Crecí con escasez de pan y hartura de miedos y silencios.
¡Sssssss! ¡Sssssss! Y entre silencios aprendí que, apenas antes de que yo naciera, en nuestra patria hubo una guerra. ¡La más terrible de las guerras! Una guerra entre hermanos.
¡Nunca más! ¡Nunca más! Así me lo enseñaron. Así lo he sentido siempre en mis entrañas.
Pero la vida no se detiene nunca. Y aunque pienso que ninguno de nosotros debería olvidar lo que pasó para que no puedan repetirse los errores... ¡Que no pretenda nadie mantenernos anclados para siempre en el pasado! ¡Dejemos a los muertos descansar en paz! ¡Que nadie intente comerciar con ellos!
Y, llegados hasta este punto, me temo que habrá ya alguien que me esté gritando: ¡Facha! Suelen hacerlo casi siempre los que se creen con todos los derechos porque militan en el partido que estuvo entonces en el bando perdedor.
No tengo que pedir perdón a nadie. No viví aquella guerra. No soy responsable de ninguna muerte. Tampoco lo fueron mis padres.
Por suerte, los años me enseñaron a pensar. A lo largo de este periodo de democracia he votado a las izquierdas y a las derechas, según me pareció mejor en cada ocasión.
No me gusta dejarme atrapar por demagogias baratas. Tengo muy claro que no existe el bando siempre bueno y el bando siempre malo. Ni que los que militan en un mismo partido, son todos buenos, ni todos malos ¡Lo único que quiero es que mis representantes sean honrados!

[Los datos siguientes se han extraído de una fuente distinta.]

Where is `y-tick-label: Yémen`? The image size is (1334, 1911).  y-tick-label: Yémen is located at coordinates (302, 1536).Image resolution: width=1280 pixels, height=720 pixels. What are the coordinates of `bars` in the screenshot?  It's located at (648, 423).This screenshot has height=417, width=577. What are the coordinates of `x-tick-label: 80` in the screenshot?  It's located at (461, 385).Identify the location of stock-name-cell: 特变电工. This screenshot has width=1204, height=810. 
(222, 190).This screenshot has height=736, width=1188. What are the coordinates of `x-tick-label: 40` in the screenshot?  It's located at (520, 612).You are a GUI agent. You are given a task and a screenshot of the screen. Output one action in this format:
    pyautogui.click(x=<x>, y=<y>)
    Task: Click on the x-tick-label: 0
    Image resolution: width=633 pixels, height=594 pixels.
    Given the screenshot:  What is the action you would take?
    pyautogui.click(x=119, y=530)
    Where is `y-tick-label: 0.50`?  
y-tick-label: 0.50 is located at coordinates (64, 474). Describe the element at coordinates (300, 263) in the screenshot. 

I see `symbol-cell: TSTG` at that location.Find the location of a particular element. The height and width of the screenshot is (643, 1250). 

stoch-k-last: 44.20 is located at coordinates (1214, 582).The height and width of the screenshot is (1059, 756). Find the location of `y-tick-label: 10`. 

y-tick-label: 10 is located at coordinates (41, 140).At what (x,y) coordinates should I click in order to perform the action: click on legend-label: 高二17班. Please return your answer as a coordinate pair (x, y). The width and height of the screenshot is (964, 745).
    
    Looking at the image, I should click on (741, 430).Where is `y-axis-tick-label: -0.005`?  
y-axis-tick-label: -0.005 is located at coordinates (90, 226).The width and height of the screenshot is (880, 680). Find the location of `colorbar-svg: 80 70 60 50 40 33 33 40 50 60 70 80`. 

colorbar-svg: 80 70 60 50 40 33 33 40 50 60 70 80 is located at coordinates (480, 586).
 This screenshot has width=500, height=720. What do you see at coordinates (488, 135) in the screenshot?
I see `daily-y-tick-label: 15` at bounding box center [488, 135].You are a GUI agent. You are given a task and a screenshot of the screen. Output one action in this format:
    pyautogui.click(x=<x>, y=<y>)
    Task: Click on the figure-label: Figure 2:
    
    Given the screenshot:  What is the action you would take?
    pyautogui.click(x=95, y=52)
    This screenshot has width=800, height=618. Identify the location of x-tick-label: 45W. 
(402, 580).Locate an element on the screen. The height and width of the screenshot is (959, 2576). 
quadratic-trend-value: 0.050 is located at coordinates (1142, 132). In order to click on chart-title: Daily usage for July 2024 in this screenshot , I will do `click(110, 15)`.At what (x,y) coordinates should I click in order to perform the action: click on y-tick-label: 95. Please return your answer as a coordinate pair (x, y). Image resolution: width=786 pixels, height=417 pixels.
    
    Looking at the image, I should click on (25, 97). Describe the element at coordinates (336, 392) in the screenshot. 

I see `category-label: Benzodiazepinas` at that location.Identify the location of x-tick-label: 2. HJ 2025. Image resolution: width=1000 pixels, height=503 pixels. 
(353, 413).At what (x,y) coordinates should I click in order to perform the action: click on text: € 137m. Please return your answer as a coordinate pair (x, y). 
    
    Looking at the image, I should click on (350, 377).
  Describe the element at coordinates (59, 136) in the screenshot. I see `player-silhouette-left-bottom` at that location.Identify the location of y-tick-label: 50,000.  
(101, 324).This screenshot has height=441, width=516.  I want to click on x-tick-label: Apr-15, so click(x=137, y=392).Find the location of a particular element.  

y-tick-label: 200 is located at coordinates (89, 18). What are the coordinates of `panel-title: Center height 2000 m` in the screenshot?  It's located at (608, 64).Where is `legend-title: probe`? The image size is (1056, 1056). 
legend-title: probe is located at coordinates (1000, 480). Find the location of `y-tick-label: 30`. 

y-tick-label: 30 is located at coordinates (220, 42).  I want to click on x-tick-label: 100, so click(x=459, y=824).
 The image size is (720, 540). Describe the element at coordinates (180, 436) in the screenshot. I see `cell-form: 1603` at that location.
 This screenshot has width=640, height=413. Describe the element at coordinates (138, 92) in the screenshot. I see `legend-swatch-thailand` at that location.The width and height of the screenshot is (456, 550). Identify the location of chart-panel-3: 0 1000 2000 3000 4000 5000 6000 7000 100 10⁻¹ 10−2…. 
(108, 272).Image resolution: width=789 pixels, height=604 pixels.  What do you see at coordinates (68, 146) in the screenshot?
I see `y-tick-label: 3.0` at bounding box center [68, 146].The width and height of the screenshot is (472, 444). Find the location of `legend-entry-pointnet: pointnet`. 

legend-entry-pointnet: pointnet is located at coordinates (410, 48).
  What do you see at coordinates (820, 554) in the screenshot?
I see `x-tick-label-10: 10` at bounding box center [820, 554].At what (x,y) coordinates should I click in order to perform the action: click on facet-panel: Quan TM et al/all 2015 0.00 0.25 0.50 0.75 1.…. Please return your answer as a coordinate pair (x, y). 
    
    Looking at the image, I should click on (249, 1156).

¡No deberíamos permitir que a los que nos mandan se les quede el culo pegado a la poltrona! Están donde están porque nosotros les entregamos un día nuestra confianza para que trabajasen por el bien de todos. ¡De todos! No en su propio beneficio, como pretenden "los más listos".
¡Ay, pena, penita, penaaa! ¡Cuánto chorizo!
Y para terminar, voy a abrir las puertas de mi corazón y os confesaré un secreto:
En los próximos comicios voy a votar a las derechas. Y voy a hacerlo porque, tras estos casi siete años de gobierno socialista, contemplo a España, con dolor, "hecha unos zorros".